··· PASSAGE FOR REVIEW
It’s an interesting thing to see how you’ll react the first time you have to call someone from maintenance to repair something, or how you’ll respond if/when you accidentally forget to pay a bill. How hard you fight when everything starts pushing against you. You will surprise yourself and suddenly find out the kind of adult that the childhood version of you grew up to be.

Some nights you will get texts from other friends or see pictures online of everyone eating meals together and you will feel the sting of not being there. There are responsibilities you carry now: work, school, freelance, bills, groceries, laundry.

It will hurt. You will learn to sit with yourself in the pain of working through loneliness and it will hurt. You will reflect on all the times in your life when you weren’t alone. You will regret all the times you chose to be alone when you could have called on others. Because now you don’t always have the choice.

You will think about the movie you went to see by yourself years ago, how you bragged that you were so independent. You will think about the person who told you, I would have gone with you” and you will hate your youthful pride. The pain of wishing they could say that to you now will settle deep into your bones.

You will put up your first very own Christmas tree and it will make you squeal with joy. You will be proud of it. But no one will will stand next to you to share that joy. You will sit alone and you will learn something beautiful about yourself in that moment. 

You love Christmas. You love trees. You love making things beautiful. Beauty can and should still be enjoyed alone, you’ll learn that a lot. You will instantly remember all the times in your youth when you acted like Christmas and decorating was an inconvenience. When you had other things you needed or wanted to do and you will realize that you never want to be that person again. You never want to be the person who thinks celebrating comes too early and who hurries to get it over with.
······
··· EXTRACTED MATERIAL
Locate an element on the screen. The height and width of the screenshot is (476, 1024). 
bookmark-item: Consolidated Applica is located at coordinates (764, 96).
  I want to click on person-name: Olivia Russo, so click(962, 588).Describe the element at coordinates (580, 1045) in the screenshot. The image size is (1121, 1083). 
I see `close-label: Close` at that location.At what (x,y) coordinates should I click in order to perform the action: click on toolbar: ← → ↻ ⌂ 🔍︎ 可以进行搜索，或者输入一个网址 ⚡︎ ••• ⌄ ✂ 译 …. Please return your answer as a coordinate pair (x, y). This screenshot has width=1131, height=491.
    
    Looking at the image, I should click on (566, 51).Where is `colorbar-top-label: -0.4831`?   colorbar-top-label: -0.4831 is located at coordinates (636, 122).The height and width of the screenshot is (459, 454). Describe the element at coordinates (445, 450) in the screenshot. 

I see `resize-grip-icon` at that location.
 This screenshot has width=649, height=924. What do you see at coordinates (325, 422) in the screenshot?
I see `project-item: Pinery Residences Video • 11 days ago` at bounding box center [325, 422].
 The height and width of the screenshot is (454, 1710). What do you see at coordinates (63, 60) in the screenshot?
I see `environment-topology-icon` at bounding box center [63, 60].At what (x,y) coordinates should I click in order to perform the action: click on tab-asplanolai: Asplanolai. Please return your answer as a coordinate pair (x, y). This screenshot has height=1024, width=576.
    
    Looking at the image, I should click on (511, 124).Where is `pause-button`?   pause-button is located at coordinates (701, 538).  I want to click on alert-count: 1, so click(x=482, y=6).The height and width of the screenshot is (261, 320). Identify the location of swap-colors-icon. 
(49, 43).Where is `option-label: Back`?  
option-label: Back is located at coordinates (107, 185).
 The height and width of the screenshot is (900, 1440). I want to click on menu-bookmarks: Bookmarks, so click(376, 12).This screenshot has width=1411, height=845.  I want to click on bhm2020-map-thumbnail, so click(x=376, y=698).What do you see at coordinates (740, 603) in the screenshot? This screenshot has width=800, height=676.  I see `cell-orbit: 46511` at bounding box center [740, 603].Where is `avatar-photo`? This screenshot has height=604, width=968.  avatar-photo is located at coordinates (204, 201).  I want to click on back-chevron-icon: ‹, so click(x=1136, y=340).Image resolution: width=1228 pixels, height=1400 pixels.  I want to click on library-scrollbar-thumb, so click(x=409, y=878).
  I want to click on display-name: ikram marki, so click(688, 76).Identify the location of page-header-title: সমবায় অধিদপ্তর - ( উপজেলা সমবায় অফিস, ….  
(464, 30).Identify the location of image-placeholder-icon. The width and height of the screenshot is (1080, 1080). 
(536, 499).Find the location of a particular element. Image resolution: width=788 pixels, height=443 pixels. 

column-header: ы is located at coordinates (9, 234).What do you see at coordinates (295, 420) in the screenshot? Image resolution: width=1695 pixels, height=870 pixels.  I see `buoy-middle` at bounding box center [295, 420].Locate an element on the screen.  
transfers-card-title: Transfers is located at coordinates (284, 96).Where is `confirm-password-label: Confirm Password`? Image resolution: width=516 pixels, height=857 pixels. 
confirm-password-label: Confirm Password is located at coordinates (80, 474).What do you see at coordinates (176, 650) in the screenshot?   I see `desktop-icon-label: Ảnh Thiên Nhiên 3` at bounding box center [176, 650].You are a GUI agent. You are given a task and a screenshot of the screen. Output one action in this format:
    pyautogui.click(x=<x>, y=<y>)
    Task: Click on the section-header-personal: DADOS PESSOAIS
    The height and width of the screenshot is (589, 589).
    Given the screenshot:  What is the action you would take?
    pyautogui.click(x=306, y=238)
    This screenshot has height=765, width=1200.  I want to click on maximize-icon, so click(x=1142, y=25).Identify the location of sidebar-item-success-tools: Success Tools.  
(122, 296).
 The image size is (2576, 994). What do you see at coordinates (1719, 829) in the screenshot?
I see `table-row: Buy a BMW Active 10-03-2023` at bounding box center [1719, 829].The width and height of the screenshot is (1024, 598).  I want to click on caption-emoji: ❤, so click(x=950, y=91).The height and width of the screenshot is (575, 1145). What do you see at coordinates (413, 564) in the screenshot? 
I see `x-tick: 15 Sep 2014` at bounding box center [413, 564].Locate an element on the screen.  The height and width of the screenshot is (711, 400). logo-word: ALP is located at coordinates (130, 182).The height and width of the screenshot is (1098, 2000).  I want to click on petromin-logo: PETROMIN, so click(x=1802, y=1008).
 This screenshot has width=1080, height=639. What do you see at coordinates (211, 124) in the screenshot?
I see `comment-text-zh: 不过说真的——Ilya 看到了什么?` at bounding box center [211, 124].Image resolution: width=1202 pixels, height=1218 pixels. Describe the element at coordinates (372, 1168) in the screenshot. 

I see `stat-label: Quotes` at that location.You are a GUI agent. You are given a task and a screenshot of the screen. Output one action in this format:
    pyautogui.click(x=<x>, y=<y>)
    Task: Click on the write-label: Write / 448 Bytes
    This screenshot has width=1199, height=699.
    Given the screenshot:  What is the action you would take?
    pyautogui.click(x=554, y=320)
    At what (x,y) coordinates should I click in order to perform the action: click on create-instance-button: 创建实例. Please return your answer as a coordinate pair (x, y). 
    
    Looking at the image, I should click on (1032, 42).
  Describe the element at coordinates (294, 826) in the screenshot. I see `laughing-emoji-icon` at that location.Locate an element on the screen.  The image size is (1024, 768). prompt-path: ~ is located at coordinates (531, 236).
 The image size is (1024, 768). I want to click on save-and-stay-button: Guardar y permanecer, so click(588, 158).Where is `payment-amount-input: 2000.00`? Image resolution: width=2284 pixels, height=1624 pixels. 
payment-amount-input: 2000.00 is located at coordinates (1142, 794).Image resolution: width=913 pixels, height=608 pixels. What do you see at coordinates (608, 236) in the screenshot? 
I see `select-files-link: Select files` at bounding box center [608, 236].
······
_YOUR TASKS_.
1 – Repeat word for word the part of the essay on living alone that runs from "It will hurt. You will learn" up to and including "have the choice.".
2 – Pick up the essay on living alone at the point where it stops and write its continuation.

_RESPONSES FOR EACH TASK_.
1 –
It will hurt. You will learn to sit with yourself in the pain of working through loneliness and it will hurt. You will reflect on all the times in your life when you weren’t alone. You will regret all the times you chose to be alone when you could have called on others. Because now you don’t always have the choice.

2 –
Loneliness can be one of the best things and worst things to ever happen to you. I’ve found out that I am one of the funniest people I know. I am the worst grocery shopper on the planet. I hate laundry with a fierce passion. Washing dishes calms me. I am the kind of person who has a junk drawer. It is necessary to have 7 shampoos in the shower at once. Bonefish has really good Sunday brunch. I feel weirdly guilty when I use paper towels. I use a lot of paper towels. I like wearing tennis shoes. Every night get really sentimental and teary when I’m turning off all the lights and getting ready for bed. I enjoy myself. I’m learning to stay with myself and to fight for the person that I’ve become and am hoping I’ll turn out to be.

I’m sorry I didn’t ask you to come to that movie.
I really love Christmas.
I might be looking to hire someone to do my laundry.
You should all invest in stock in Bounty.
Sit with yourself, stay with yourself, fight to become the kind of person that sometimes only loneliness can teach you to be.